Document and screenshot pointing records
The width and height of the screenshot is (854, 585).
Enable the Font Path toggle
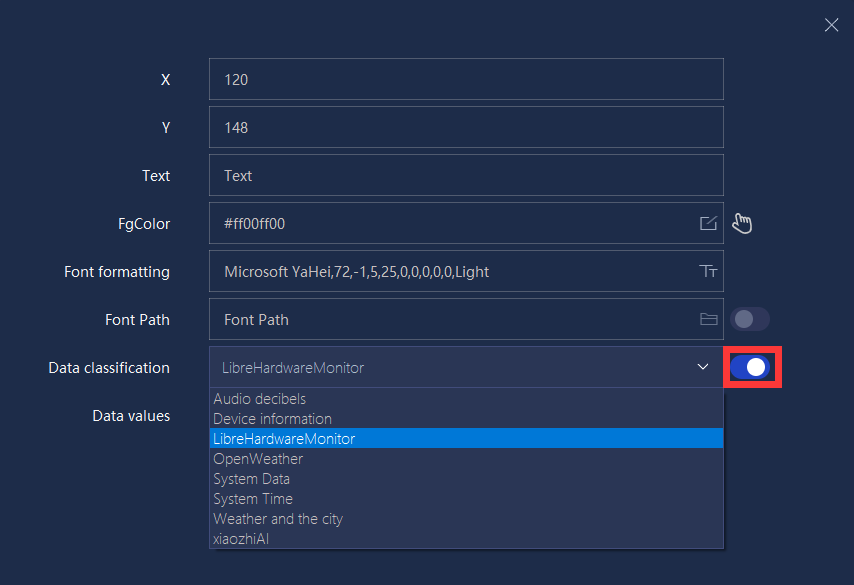750,319
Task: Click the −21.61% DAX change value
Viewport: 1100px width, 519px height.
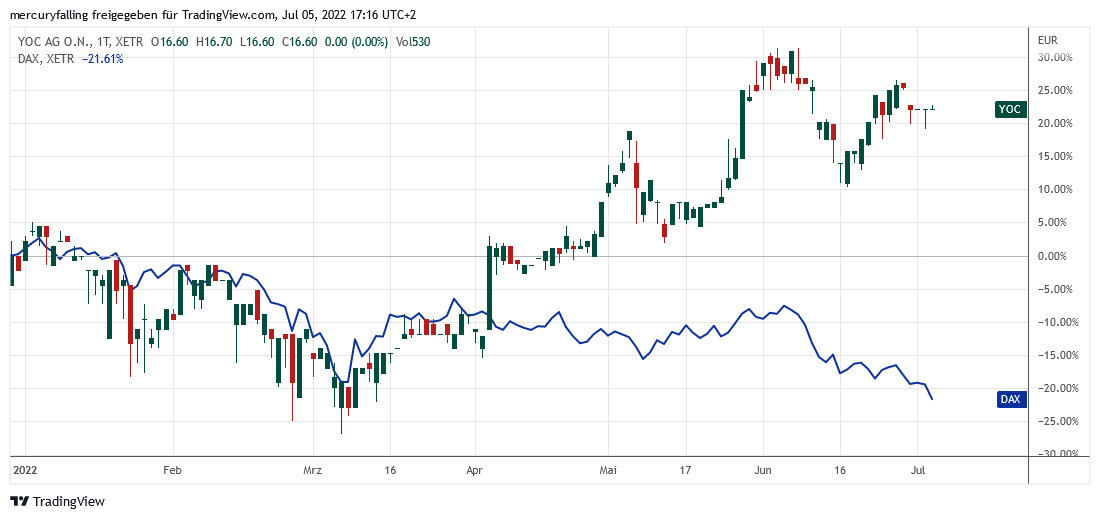Action: point(103,58)
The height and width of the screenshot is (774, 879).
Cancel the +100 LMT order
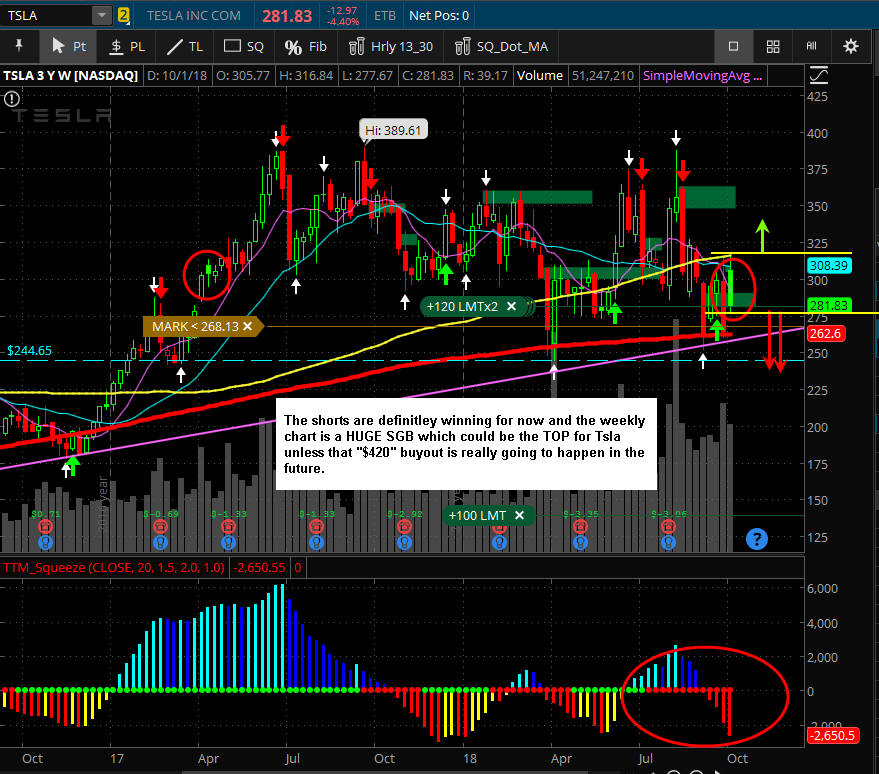coord(519,515)
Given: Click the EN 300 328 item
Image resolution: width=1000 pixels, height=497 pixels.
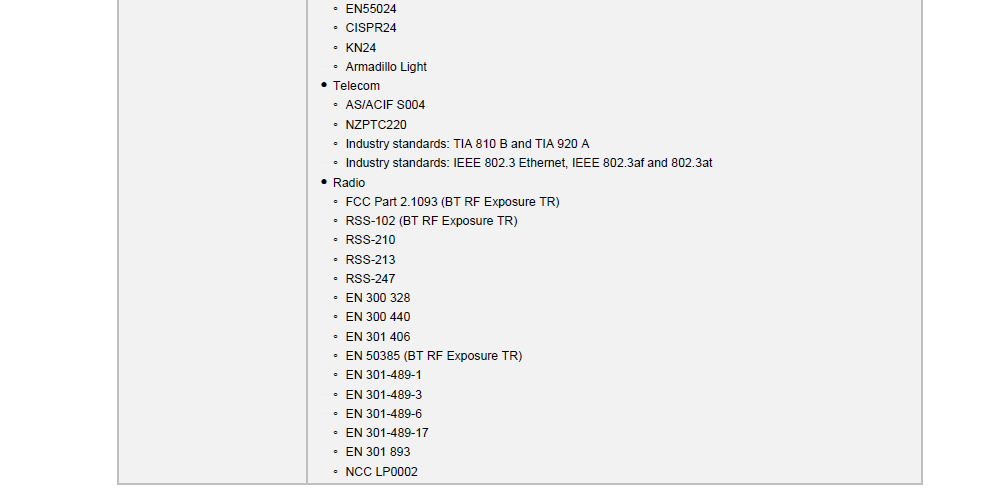Looking at the screenshot, I should pyautogui.click(x=378, y=298).
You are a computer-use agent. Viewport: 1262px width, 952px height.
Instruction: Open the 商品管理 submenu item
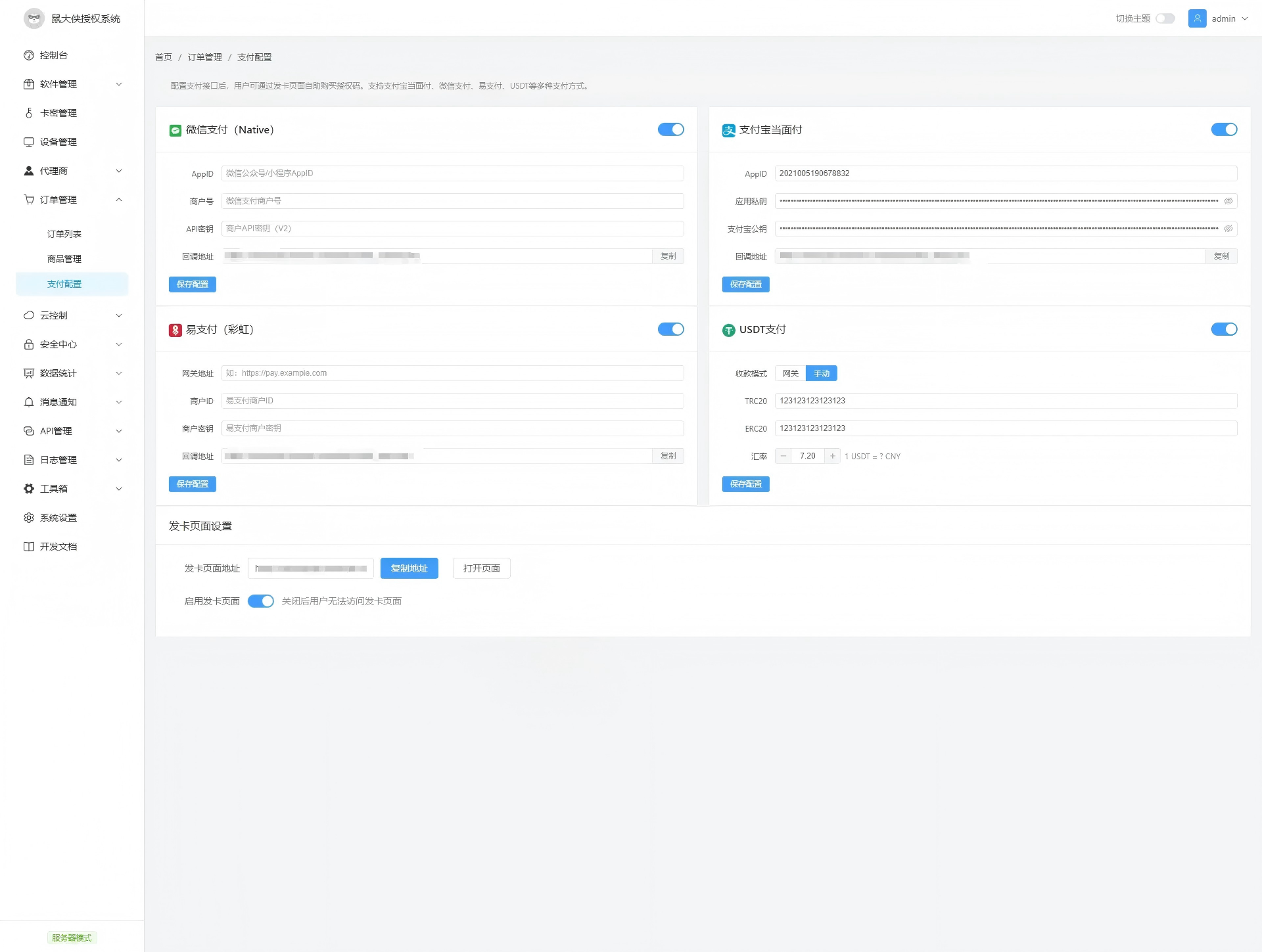(x=64, y=259)
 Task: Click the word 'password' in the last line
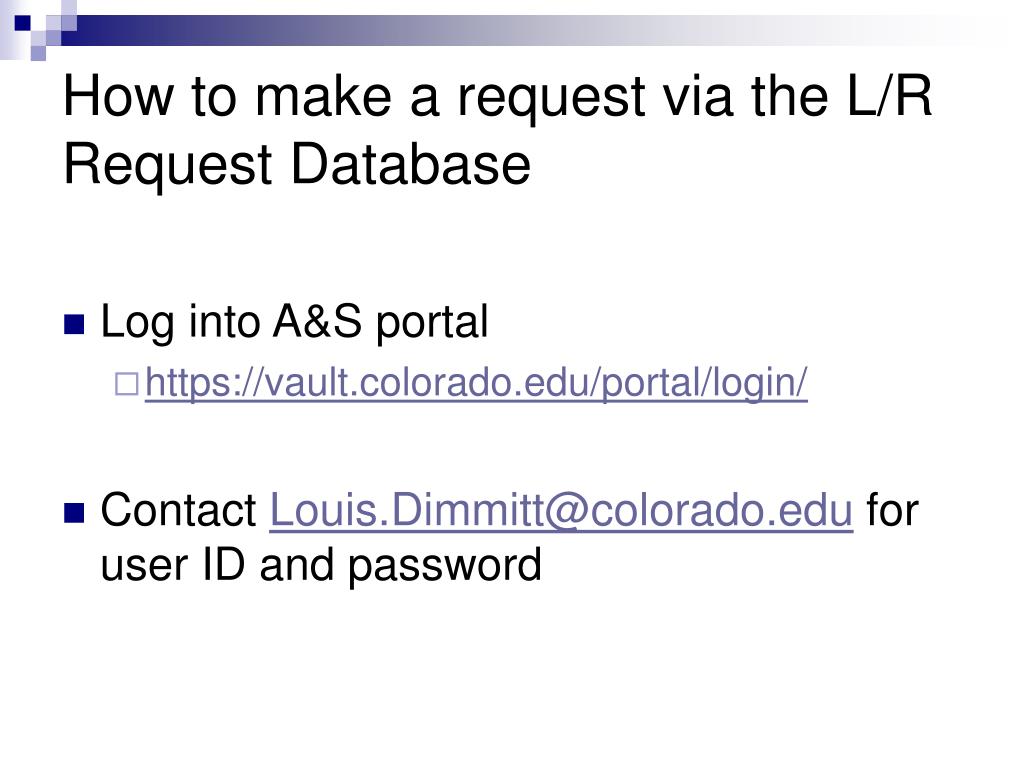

THE REQUEST » Reproduce every line of the records above word for word, leaving out the pictures.

EXPECTED ANSWER »
The width and height of the screenshot is (854, 585).
Enable the Font Path toggle
750,319
Task: Click the −21.61% DAX change value
Viewport: 1100px width, 519px height.
Action: point(103,58)
The height and width of the screenshot is (774, 879).
Cancel the +100 LMT order
coord(519,515)
Given: Click the EN 300 328 item
Image resolution: width=1000 pixels, height=497 pixels.
Looking at the screenshot, I should pyautogui.click(x=378, y=298).
You are a computer-use agent. Viewport: 1262px width, 952px height.
Instruction: Open the 商品管理 submenu item
(x=64, y=259)
 Task: Click the word 'password' in the last line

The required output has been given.